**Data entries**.
++++++++++++++++++++

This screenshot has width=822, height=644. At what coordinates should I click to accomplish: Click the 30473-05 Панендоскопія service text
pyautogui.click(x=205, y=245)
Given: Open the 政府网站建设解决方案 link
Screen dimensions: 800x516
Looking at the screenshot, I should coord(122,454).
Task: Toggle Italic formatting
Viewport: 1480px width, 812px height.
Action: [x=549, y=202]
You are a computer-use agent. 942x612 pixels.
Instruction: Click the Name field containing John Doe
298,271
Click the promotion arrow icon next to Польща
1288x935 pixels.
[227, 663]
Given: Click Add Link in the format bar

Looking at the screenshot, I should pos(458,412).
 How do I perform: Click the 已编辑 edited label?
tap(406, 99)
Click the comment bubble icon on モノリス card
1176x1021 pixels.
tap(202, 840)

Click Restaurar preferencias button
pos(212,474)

++++++++++++++++++++

Write out exactly each line of the entries, starting at the one containing "You are a computer-use agent. 942x612 pixels." and finishing with the last line.

You are a computer-use agent. 942x612 pixels.
Instruction: Click the Name field containing John Doe
298,271
Click the promotion arrow icon next to Польща
1288x935 pixels.
[227, 663]
Given: Click Add Link in the format bar

Looking at the screenshot, I should pos(458,412).
 How do I perform: Click the 已编辑 edited label?
tap(406, 99)
Click the comment bubble icon on モノリス card
1176x1021 pixels.
tap(202, 840)

Click Restaurar preferencias button
pos(212,474)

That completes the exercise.